The original reason for punctuation are fairly obvious:
1) writing materials, people who could write, were originally terribly expensive.
2) writing was originally limited to very simple and familiar topics, so comprehension was not difficult.
3) most characters were originally pictographic.
For these three reasons, writing was dense.
But a problem arises as writing becomes more complicated, and not just a vehicle for business transactions, and the issuance of laws.
It had to be able not to record transactions, but to record speech.
—-”Punctuation is historically an aid to reading aloud.”—-
—-”The Greeks were sporadically using punctuation marks consisting of vertically arranged dots—usually two (dicolon) or three (tricolon)—in around the 5th century b.c. as an aid in the oral delivery of texts.” —-
hypostigmḗ – a low punctus on the baseline to mark off a komma (unit smaller than a clause);
stigmḕ mésē – a punctus at midheight to mark off a clause (kōlon); and
stigmḕ teleía – a high punctus to mark off a sentence (periodos).[6]
—-”formal written modern English differs subtly from spoken English because not all emphasis and disambiguation is possible to convey in print, even with punctuation.”—-
In phonetic languages, it is much easier to read volumes of text if there are spaces between the words. The same problem does not exist in pictorial characters which the entire meaning is embedded in the glyph.
In modern writing, besides assisting in clarifying the text, punctuation makes it somewhat easier to scan rather than read (burdensome) text, so that if a concept is understood, one can easily move to the next. Most of us who read a great deal (for a living), skim the first sentence of paragraphs to search for something we might not already know, rather than burn time and energy on the author’s repetition of the obvious.
So, the argument against this particular PhD student, (whose protest is noted) is that without punctuation we are trapped in his horridly pedantic narrative without the ability to search through it for valuable content. In that sense it is like having to listen to some idiot babble for twenty minutes before getting to the point. (In other words, like attending most conferences.)

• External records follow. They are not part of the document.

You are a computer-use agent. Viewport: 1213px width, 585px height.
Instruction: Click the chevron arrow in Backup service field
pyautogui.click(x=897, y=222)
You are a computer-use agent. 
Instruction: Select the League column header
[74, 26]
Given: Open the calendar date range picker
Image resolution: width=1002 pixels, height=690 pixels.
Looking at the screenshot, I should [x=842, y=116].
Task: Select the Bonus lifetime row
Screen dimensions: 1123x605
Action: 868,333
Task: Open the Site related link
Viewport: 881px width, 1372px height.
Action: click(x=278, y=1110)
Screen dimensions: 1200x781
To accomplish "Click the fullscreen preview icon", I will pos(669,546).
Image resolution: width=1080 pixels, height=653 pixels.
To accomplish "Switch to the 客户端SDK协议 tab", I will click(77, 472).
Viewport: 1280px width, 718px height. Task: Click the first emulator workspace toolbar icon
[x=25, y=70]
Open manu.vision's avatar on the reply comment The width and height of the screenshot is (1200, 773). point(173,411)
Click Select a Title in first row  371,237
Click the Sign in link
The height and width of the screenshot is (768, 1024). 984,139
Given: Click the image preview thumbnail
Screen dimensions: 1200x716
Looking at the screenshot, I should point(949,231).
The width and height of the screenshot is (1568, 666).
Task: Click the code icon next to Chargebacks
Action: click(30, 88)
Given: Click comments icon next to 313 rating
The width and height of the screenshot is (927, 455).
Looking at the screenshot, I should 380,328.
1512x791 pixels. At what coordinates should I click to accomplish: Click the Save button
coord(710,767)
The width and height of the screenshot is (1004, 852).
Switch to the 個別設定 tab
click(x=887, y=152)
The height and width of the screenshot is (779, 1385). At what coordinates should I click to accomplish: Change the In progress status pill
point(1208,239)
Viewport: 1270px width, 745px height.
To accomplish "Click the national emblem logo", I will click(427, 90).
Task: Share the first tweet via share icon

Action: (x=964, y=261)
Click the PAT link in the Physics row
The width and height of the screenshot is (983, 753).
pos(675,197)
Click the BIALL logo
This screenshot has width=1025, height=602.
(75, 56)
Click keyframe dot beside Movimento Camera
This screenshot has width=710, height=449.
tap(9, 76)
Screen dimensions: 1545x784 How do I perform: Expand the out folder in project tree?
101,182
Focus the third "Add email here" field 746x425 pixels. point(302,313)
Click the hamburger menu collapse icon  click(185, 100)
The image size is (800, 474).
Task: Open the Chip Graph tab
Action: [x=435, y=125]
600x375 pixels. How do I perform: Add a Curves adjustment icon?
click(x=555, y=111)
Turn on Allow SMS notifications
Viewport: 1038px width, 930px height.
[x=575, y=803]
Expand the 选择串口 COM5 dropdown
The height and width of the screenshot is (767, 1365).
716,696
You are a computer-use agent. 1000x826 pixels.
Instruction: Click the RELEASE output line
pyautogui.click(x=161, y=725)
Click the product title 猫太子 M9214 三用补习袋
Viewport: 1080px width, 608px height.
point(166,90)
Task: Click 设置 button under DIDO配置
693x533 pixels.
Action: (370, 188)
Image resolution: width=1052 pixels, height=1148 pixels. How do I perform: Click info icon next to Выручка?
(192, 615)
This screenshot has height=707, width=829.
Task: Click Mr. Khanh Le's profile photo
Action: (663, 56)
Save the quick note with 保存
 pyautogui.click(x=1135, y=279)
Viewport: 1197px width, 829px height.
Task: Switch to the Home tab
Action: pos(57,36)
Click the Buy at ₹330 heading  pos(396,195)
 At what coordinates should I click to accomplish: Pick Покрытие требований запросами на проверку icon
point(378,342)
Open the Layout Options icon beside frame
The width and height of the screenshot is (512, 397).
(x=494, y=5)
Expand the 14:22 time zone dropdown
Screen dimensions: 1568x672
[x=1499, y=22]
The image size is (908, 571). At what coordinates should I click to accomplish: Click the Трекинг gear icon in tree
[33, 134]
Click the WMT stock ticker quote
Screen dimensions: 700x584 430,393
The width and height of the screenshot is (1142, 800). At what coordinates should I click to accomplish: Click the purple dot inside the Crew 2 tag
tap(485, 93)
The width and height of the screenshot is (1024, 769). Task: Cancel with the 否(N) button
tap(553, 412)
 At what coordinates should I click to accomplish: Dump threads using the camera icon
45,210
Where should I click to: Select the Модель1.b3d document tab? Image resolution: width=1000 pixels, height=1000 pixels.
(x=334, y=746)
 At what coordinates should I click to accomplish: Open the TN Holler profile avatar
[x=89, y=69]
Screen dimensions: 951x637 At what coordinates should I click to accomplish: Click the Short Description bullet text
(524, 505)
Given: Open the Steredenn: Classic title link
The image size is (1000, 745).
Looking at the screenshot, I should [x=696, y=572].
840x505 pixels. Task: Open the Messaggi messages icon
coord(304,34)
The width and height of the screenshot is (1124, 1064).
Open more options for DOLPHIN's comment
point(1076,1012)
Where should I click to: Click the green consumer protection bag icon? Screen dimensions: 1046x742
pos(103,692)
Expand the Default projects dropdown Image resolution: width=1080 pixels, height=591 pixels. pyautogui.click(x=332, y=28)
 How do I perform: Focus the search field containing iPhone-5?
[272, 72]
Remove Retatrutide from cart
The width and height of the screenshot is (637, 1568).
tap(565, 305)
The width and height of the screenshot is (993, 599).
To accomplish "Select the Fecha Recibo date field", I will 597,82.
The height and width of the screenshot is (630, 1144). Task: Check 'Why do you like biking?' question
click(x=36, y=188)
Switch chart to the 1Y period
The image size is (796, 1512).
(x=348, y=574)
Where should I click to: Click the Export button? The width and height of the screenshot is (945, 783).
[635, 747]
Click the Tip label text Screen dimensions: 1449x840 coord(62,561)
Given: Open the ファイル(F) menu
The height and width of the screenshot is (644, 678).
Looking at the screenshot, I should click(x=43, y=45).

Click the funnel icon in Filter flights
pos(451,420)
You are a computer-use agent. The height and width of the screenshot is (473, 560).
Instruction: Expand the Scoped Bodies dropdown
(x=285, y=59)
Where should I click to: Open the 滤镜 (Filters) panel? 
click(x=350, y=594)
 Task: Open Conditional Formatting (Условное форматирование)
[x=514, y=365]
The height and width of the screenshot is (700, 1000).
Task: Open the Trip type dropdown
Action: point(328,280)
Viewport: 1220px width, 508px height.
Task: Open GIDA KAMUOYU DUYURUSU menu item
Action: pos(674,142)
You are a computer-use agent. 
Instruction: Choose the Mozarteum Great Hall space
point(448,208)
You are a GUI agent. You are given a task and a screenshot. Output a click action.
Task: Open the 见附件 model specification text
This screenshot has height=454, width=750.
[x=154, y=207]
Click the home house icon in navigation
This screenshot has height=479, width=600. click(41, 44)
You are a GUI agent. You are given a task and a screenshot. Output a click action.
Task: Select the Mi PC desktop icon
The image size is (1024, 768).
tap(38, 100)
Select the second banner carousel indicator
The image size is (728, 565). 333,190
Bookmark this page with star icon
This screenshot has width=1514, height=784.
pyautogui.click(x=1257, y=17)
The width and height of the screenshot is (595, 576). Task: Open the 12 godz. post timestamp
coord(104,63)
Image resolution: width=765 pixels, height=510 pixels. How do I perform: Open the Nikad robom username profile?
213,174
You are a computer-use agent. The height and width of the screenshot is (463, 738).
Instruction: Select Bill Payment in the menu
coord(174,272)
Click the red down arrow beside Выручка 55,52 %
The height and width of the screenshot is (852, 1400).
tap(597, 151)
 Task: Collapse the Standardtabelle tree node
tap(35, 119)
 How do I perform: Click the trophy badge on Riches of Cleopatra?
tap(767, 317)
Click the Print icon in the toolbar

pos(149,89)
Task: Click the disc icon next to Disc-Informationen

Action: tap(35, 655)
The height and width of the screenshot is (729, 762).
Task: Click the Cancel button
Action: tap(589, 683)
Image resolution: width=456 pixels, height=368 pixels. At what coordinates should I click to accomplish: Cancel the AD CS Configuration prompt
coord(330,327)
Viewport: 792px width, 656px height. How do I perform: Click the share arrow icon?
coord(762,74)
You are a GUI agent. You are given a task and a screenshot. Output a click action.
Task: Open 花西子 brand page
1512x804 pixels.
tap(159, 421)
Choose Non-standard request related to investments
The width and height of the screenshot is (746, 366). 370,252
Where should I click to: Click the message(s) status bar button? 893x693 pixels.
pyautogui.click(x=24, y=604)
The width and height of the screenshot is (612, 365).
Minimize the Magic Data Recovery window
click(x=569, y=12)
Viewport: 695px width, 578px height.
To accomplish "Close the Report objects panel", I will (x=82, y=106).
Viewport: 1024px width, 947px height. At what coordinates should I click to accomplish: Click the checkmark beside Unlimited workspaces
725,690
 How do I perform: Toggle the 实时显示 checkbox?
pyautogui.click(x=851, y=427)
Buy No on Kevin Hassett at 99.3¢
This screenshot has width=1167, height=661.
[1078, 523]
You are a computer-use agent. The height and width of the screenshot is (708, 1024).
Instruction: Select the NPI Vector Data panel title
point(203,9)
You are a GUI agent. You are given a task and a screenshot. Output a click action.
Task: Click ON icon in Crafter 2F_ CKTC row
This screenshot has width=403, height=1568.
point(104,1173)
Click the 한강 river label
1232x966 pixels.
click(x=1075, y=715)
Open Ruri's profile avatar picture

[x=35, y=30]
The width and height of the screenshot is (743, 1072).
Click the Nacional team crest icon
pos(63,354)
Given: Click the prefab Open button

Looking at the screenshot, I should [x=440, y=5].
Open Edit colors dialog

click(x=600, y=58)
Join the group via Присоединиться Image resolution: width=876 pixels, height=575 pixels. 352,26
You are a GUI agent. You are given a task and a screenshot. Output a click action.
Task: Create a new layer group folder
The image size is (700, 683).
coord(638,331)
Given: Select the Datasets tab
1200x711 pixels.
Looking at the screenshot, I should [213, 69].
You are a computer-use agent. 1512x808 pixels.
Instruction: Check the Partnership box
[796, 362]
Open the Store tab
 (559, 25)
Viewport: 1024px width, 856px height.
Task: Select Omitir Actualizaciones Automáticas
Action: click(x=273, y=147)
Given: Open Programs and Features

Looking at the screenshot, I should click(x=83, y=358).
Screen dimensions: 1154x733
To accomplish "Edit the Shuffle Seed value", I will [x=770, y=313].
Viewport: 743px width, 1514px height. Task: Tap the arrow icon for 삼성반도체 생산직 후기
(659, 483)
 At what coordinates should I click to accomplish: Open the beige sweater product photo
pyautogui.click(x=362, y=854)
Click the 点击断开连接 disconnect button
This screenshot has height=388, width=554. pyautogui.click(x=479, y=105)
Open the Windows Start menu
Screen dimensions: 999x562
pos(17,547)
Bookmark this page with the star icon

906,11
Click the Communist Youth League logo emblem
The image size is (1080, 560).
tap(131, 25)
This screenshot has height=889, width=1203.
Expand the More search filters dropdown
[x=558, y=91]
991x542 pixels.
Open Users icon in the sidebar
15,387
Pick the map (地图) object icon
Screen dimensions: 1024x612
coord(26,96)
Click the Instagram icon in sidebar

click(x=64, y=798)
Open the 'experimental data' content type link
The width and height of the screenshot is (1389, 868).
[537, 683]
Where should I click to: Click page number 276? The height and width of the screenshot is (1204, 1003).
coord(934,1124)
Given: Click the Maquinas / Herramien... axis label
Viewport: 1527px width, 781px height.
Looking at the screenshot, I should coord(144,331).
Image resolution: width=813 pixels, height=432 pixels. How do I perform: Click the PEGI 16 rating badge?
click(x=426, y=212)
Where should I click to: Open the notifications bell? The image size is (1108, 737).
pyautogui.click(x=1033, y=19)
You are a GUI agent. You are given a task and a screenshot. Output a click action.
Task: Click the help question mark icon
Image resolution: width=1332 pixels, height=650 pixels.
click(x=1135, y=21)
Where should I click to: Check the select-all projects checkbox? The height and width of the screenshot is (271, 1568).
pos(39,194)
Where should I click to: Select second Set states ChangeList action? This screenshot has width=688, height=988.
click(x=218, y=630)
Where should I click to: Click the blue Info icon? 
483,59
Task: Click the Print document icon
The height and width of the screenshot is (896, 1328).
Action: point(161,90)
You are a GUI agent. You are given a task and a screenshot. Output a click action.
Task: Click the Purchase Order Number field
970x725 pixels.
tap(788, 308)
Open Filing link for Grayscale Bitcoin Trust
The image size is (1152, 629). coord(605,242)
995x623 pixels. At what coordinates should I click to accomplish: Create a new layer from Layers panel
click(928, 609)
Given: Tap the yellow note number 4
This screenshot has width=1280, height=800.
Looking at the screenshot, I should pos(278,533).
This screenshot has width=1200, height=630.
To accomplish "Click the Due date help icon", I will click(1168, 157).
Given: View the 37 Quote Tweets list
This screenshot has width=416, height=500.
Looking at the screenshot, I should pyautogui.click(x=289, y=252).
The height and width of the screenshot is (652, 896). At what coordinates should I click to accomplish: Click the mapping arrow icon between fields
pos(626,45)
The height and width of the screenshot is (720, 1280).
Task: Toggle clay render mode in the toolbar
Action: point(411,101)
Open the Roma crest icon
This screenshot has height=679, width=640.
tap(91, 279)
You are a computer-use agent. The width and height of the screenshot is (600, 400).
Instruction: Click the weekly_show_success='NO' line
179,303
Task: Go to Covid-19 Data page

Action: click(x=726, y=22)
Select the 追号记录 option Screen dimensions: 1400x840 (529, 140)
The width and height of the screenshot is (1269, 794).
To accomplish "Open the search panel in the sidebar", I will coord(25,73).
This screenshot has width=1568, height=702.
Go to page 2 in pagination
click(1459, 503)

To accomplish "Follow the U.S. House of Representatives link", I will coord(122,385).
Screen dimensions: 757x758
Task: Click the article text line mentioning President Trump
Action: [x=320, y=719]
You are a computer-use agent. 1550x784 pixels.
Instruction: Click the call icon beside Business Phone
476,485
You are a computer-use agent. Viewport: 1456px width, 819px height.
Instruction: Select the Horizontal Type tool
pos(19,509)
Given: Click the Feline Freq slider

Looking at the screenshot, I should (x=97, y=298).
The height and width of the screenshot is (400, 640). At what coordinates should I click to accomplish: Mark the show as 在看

In high school I felt very frustrated with punctuation because my feeling was very similar to the author’s: a period is obvious, a comma is obvious, and a dash is obvious, and parenthesis are obvious. Paragraphs are not so obvious, and mastering semicolons is something I still wrestle with. But in the end, it’s just an increasing set of pauses to inform the reader how to read out loud.
But there is nothing ‘colonial’ about punctuation: The greeks used it. And the same technique has remained with us. Because it’s necessary.